▸ PASSAGE SHOWN:
_ _ _ _ _ _ _
Bacillus anthracis

Anthrax is a horrific disease which can, as witnessed by a series of attacks over the years, be weaponized to spread fear and death.

The disease itself, caused by the bacterium bacillus anthracis, is highly lethal. Though some relatively effective vaccines against anthrax are available and the disease can be treated with antibiotics, it's a hardy substance and dormant endospores of the bacillus are able to survive in difficult conditions for decades before they become reactivated and multiply wildly.

Anthrax spores are easily produced in vitro and that makes them nearly ideal – at least in their powdered or aerosol form – biological weapons. The Japanese Kwantung Army was the first to test anthrax as a bioweapon in the 1930s and the substance they called Agent N proved a fearsome concoction.

In 2001, letters containing the deadly spores were delivered to the offices of several media outlets and to at least two US Senators, Tom Daschle and Patrick Leahy. That attack infected 22 people. Five of them died. The Department of Justice eventually identified a man they believe was the culprit, but the attack spawned a series of anthrax hoaxes and led the U.S. Postal Service to install biohazard detection systems at mail distribution centers to actively scan for anthrax.

PNNL Homeland Security microscope

Now researchers funded by the Department of Homeland Security say they can adapt cell phone cameras, turning them into microscopes which can detect deadly substances like anthrax. The work was part of a U.S. Department of Energy project at the organization's Pacific Northwest National Laboratory.

"The first responders told us the first thing they do when a suspicious powder sample gets to the lab is to put it under the microscope," said biochemist Cheryl Baird of PNNL. "An inexpensive, yet powerful microscope in the field could be used to quickly determine whether the material is a threat or a hoax. Combine the microscope with the picture sharing capability of a smart phone, and now practically anyone can evaluate a sample at the source and have a trained microbiologist located in a lab elsewhere interpret the results within minutes."
_ _ _ _ _ _ _
▸ SUPPLIED DATA:
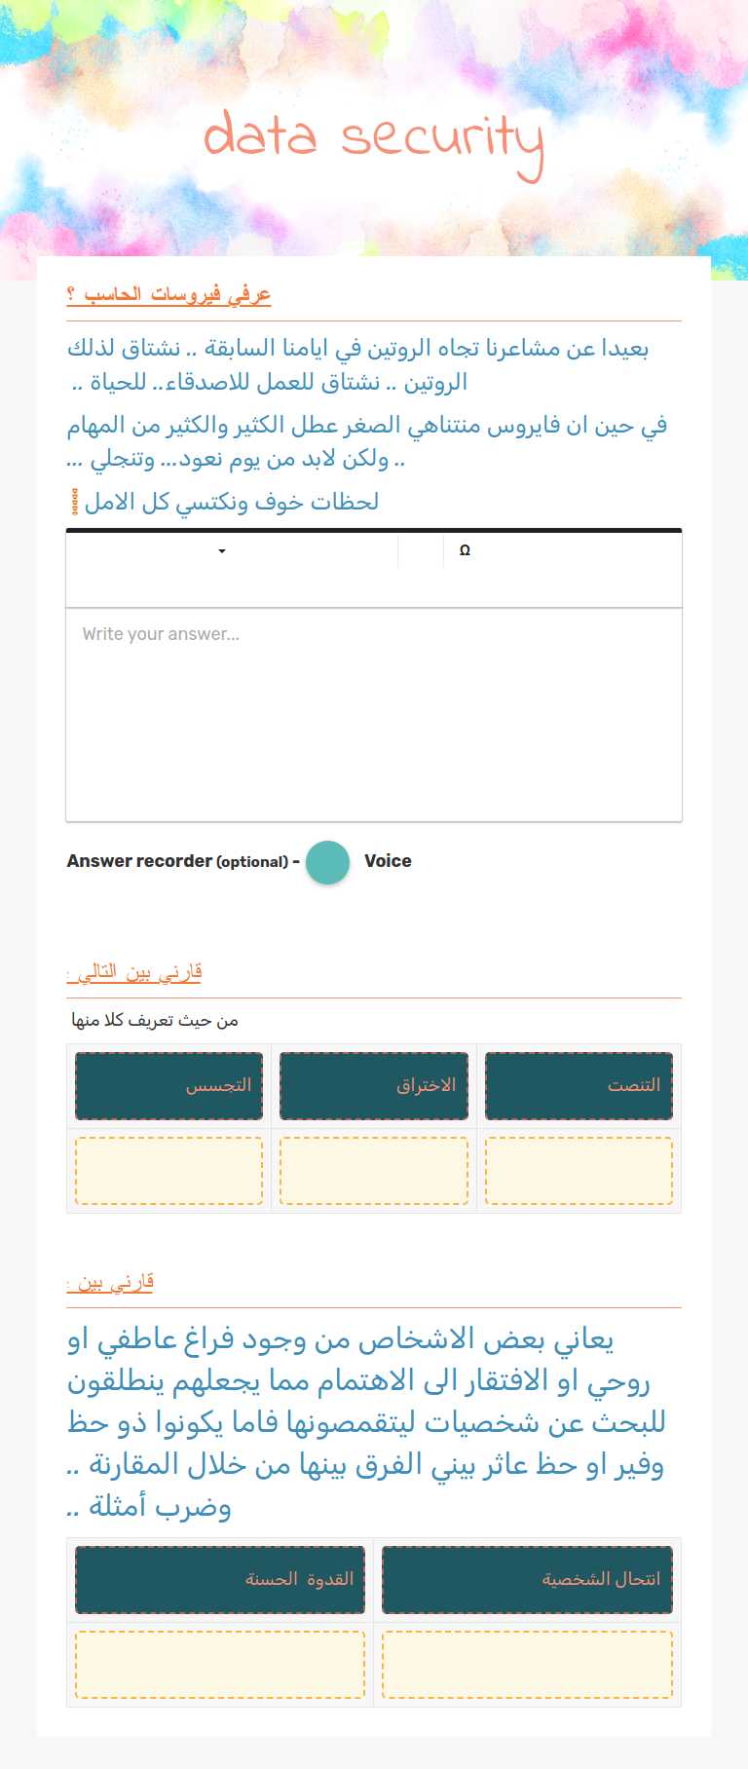Select the القدوة الحسنة table cell
Image resolution: width=748 pixels, height=1769 pixels.
219,1580
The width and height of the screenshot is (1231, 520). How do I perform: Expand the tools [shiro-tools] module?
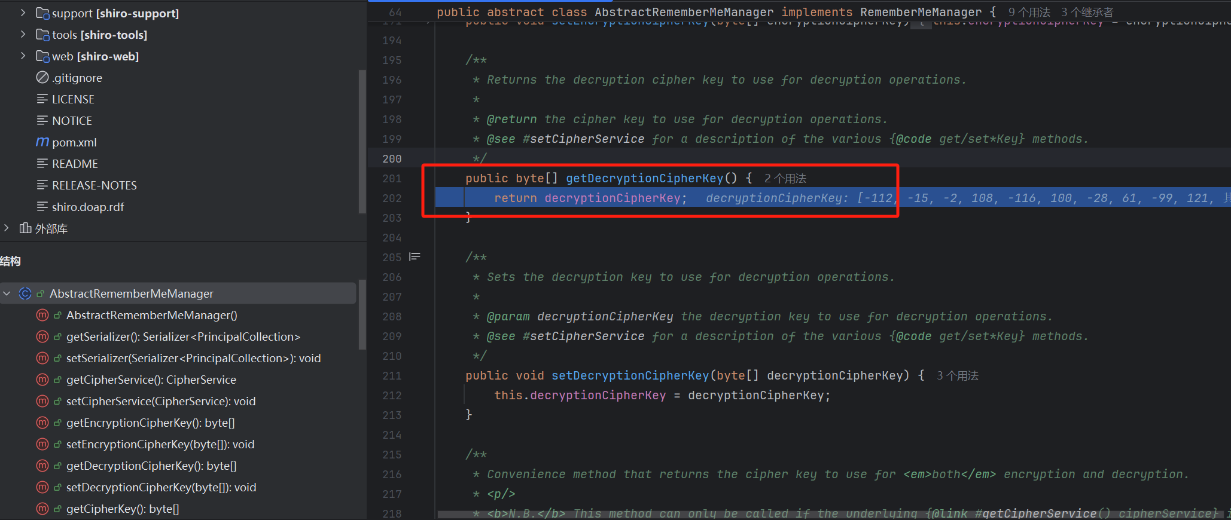tap(23, 35)
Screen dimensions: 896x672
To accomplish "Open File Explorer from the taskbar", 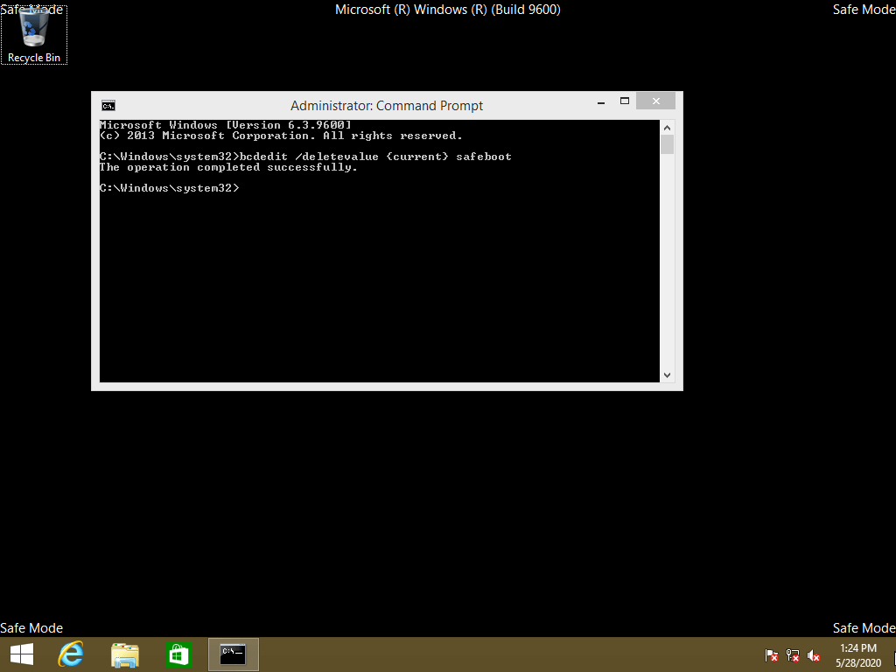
_ _ _ _ _ _ _
▸ EXERCISE TASKS:
[1] List every organization named in the anthrax article above the entries.
[2] Write the next part of the anthrax article, picking up after its final paragraph and not after the entries.

▸ TASK-BY-TASK ANSWERS:
[1] Japanese Kwantung Army, Department of Justice, U.S. Postal Service, Department of Homeland Security, U.S. Department of Energy, Pacific Northwest National Laboratory (PNNL)

[2]
The device, a 3D printable, plastic clip which slips over the lens of a cell phone camera, works via a readily available spherical glass bead and the researchers say the total cost of materials for each microscope is less than a dollar. That's a lot of punch for a microscope which is capable of 1000x magnification in its most powerful form and the team at PNNL adds that slight changes to the design will allow it to operate and 350x and 100x magnifications as required.

According to Baird, each device takes just 10 minutes to print.

"We have a strong optics capability at PNNL," says Baird. "Combined with our national security work, we plan to continue to develop tools that will help protect our nation and assist those on the front lines."

The research team at PNNL is also offering the plans and files for the device free to the public so anyone with access to a 3D printer can replicate their work.

Baird says the key element of the system, an inexpensive glass bead often used for reflective pavement markings at airports, makes for an ideal lens to view tiny pathogens in real time.

"We feel there are many uses out there, including human and veterinary medicine in developing countries," says PNNL microbiologist Janine Hutchison. "We're also excited about engaging kids in science. School districts have a hard time providing enough microscopes for students. Our science education staff is actively engaged in getting it into the hands of local school children this fall."